- Assignment A -
In the post on the volume of a sphere with calculus, what justifies using 0 ≤ ρ ≤ r, 0 ≤ θ ≤ 2π, and 0 ≤ φ ≤ π as the limits of integration? Answer in one to three sentences.
- Assignment B -
List every range of a spherical coordinate that the post on the volume of a sphere gives for the points of a sphere of radius r.
- Assignment C -
Continue the post on the volume of a sphere with calculus from its last sentence.

- Excerpt to read -
The Volume of a Sphere with Calculus

This post is second in a series of 3 beginning with “Coordinates in 3-space”. We have been taught that the volume of a sphere V = \frac{4}{3}\pi r^3. We will go through two derivations of this, beginning with the Calculus version. We will make use of a theorem in calculus.

Theorem: \int \int \int dV = \int \int \int r^2 sin \phi dr d\theta d\phi.

sphcoordel

Suppose we have a sphere of radius r. Then from the previous post involving spherical coordinates, we see that every point in the sphere is made of (\rho, \theta, \phi where 0 \leq \rho \leq r, 0 \leq \theta \leq 2 \pi, and 0 \leq \phi \leq \pi. These are exactly our limits of integration hence we just have to compute the following integral!

Records from a data source
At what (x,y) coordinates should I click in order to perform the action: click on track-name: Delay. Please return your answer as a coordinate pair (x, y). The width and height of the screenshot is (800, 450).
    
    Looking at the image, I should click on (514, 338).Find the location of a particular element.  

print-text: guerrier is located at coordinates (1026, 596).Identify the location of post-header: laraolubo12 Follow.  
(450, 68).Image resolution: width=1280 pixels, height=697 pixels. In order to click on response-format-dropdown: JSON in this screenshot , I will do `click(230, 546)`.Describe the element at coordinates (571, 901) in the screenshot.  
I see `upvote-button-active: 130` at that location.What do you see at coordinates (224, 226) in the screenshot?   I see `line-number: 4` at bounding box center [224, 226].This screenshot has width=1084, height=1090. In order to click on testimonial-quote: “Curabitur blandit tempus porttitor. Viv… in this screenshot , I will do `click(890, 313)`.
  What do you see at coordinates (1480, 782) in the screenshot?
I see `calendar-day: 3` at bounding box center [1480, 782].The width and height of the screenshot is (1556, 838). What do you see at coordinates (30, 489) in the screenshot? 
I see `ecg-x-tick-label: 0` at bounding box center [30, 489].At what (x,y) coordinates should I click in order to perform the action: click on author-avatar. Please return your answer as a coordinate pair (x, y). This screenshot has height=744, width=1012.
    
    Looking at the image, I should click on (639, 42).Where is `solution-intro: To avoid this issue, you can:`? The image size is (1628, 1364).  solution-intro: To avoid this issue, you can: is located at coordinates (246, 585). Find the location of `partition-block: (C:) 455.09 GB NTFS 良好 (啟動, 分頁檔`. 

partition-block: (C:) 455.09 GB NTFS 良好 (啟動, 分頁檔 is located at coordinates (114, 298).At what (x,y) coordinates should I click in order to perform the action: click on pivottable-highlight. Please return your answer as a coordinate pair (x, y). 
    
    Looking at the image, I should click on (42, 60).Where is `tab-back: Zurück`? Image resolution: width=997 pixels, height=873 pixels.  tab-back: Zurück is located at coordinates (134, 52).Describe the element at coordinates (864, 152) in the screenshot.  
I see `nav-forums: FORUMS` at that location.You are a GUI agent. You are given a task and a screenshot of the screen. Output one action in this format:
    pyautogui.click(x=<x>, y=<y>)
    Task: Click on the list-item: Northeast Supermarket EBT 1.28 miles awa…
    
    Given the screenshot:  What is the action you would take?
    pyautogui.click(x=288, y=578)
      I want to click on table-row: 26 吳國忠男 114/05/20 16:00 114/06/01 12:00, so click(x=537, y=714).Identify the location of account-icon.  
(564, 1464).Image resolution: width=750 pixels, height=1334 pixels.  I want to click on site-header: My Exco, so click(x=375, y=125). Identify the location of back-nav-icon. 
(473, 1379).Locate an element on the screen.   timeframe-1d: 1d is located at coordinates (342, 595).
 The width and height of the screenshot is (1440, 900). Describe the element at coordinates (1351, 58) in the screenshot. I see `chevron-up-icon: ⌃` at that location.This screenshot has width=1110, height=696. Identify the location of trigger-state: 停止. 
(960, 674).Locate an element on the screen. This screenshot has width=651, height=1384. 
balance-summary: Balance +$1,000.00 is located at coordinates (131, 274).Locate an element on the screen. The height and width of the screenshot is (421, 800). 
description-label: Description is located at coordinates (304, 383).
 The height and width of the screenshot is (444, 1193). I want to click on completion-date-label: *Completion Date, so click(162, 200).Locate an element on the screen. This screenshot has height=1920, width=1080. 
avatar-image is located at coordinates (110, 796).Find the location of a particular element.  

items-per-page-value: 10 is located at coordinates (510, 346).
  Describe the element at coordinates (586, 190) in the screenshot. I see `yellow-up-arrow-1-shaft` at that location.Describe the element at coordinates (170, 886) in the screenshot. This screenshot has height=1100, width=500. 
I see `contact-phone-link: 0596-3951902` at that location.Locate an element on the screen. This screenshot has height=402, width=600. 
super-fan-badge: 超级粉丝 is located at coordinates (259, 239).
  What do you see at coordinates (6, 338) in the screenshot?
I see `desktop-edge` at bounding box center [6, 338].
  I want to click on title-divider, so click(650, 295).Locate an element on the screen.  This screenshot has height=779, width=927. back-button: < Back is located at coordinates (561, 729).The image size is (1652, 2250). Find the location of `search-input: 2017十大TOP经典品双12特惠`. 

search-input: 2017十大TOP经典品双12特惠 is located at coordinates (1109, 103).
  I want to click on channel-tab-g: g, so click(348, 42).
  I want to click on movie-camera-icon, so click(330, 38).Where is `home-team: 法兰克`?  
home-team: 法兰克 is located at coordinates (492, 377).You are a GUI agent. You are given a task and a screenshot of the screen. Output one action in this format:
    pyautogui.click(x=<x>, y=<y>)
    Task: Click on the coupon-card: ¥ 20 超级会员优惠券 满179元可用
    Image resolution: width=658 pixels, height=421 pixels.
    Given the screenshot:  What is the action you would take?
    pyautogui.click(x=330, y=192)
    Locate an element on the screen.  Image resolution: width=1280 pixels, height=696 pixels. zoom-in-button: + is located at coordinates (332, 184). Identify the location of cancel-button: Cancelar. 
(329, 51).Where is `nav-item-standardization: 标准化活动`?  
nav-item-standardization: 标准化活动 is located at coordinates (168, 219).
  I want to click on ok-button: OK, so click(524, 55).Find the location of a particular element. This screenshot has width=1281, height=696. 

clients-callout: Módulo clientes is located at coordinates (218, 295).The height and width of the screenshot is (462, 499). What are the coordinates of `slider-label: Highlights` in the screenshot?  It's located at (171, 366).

- Expected output A -
According to the earlier post on spherical coordinates, every point in a sphere of radius r can be written as (ρ, θ, φ) with 0 ≤ ρ ≤ r, 0 ≤ θ ≤ 2π, and 0 ≤ φ ≤ π. Because these ranges cover the whole sphere, they are exactly the limits of integration.

- Expected output B -
- 0 ≤ ρ ≤ r
- 0 ≤ θ ≤ 2π
- 0 ≤ φ ≤ π

- Expected output C -
\int_0^\pi \int_0^{2\pi} \int_0^r \rho^2 sin\phi d\rho d\theta d\phi

= \int_0^\pi \int_0^{2\pi} \frac{r^3}{3} sin\phi d\theta d\phi

= \int_0^\pi 2\pi \frac{r^3}{3} sin\phi d\phi

= \frac{2\pi r^3}{3} \int_0^\pi sin\phi d\phi

= \frac{2\pi r^3}{3} cos\phi |_0^\pi

= \frac{4\pi r^3}{3}.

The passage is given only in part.